Too often if a conservative goes off script, the establishment media blows it out of proportion until the lot of us are branded by Democrats as racists, Nazis, and mortal enemies of the woke and politically fashionable.
And then there’s Trump, who can’t help but be Trump.
But gone are our conservative leaders once dedicated to educating young and old Republicans alike on the mission, the principles, and unification of our party.
We’ve been reduced to a hollow bumper sticker slogan, the acronym of which is sneered in the public square.
The GOP base that believes in the party’s principles of conservatism, a free market, and freedoms guaranteed in the Bill of Rights, are now divided in our own party by some who see it as a means for their own personal power.
Until Saturday, when many in the base pushed back and stood up to the new Colorado party leadership attempting to close our primary elections to conservatives and moderates alike who no longer want to register with any political party.
Or as the media described it, “angry chaos,” because making Republicans look bad is their job.
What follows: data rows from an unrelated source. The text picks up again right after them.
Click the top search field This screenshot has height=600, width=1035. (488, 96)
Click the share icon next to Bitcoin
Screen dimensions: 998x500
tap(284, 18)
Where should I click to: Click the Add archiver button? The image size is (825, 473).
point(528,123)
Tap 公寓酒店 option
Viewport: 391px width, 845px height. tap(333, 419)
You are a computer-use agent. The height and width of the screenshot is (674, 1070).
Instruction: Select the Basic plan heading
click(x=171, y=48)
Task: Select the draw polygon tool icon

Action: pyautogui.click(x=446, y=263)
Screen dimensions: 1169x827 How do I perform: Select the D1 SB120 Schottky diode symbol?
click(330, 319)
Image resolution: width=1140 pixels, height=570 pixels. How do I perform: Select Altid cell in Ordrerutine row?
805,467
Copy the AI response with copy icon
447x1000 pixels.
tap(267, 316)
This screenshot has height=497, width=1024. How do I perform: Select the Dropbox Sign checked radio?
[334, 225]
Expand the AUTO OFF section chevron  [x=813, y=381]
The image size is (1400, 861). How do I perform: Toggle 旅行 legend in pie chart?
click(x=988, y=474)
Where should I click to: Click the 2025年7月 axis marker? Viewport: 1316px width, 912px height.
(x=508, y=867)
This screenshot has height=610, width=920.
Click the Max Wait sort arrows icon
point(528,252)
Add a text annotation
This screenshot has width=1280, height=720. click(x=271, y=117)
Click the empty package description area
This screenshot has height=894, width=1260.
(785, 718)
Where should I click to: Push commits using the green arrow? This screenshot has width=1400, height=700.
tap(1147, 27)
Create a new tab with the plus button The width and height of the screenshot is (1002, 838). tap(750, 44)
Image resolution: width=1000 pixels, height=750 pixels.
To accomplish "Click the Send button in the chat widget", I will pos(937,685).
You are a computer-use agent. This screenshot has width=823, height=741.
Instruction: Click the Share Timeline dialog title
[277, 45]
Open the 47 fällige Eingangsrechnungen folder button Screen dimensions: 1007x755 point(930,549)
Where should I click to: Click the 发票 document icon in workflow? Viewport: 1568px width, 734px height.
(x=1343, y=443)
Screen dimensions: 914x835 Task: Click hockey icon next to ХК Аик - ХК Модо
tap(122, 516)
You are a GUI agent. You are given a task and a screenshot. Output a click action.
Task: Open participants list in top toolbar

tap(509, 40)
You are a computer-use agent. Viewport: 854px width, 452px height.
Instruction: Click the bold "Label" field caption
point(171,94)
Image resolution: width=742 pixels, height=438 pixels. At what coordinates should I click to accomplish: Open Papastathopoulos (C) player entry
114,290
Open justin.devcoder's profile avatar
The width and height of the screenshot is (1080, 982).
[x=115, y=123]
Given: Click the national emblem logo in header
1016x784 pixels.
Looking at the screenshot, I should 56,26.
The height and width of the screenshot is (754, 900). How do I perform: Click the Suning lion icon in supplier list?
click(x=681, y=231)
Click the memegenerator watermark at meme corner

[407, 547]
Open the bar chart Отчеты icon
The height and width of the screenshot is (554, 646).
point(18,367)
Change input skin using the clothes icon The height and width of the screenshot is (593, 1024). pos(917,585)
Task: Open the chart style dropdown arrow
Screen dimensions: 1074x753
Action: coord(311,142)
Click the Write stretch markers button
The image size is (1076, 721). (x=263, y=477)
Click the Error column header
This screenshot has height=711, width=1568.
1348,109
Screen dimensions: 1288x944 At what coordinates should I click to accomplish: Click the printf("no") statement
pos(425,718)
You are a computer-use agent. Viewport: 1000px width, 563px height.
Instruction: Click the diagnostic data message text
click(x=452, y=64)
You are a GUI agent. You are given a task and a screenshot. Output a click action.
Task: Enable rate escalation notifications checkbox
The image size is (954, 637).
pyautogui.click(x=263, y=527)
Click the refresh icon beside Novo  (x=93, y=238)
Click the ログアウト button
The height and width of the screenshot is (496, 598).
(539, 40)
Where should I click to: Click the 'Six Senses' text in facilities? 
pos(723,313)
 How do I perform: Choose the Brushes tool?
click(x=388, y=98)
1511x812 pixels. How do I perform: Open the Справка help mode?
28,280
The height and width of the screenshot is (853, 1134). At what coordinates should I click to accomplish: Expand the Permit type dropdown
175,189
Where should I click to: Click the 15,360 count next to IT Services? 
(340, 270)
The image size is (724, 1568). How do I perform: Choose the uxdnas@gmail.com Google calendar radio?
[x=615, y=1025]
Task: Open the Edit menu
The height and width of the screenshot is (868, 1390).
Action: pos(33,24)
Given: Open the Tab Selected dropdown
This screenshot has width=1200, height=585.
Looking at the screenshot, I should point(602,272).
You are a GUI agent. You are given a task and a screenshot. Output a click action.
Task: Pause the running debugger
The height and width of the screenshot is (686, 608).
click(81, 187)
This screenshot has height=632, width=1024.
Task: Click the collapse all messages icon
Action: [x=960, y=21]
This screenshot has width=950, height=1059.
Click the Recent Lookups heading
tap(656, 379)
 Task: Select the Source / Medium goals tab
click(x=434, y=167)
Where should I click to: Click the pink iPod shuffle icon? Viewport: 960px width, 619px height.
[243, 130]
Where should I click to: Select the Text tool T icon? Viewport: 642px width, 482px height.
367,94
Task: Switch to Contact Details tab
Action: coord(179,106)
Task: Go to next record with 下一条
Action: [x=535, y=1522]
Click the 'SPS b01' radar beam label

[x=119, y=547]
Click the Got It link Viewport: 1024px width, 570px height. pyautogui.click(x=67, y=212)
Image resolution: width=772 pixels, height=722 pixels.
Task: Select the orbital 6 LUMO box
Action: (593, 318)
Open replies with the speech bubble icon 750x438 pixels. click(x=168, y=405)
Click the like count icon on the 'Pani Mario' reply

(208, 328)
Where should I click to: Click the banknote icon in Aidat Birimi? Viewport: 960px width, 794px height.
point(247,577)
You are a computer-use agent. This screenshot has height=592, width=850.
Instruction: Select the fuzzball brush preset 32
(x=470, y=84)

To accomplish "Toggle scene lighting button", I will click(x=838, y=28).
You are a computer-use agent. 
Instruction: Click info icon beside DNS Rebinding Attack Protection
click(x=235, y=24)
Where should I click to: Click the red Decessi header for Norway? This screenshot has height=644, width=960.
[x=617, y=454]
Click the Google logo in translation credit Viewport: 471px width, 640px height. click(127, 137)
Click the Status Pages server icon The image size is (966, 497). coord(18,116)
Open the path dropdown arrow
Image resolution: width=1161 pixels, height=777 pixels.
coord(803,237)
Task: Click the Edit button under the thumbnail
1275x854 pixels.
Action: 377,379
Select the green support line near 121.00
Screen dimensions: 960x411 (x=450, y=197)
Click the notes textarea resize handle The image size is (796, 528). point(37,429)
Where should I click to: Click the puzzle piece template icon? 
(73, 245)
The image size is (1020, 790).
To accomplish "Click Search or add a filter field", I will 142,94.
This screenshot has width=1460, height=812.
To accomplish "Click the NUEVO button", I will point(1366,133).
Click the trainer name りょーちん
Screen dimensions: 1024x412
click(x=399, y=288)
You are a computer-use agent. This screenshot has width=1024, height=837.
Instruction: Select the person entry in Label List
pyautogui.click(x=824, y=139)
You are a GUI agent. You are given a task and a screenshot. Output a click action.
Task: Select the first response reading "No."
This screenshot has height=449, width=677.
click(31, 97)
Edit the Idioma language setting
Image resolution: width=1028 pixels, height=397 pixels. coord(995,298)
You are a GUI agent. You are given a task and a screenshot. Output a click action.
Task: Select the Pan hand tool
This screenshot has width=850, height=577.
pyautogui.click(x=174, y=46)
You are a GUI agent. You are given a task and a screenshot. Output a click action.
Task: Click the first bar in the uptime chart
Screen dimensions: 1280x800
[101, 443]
“I hope the media is not here, because we’re going to look terrible,” state Rep. Anthony Hartsook tells the Colorado GOP’s central committee as its meeting as it devolves into angry chaos #copolitics
— Jesse Aaron Paul ☀ (@JesseAPaul) August 5, 2023
An amendment to change party bylaws and allow absent voting members of the state GOP’s central committee to be automatically counted as “yes” votes mercifully failed to reach the two-thirds vote required to pass.
It was a bizarre sort of ballot harvesting scheme that chairman David Williams backed to get the votes he needed to pass the closed-primary measure, which also required a super-majority vote to pass.
Contrary to the evidence, there are many Republicans who are convinced Democrats would throw away their vote to cast ballots in a GOP primary instead of their own.
But even Pew Research shows how independent voters are crucial for Republicans to win elections.
And shutting independents out of Republican primary elections so that their only choice to participate in elections is siding with Democrats is just lousy politics, and unAmerican.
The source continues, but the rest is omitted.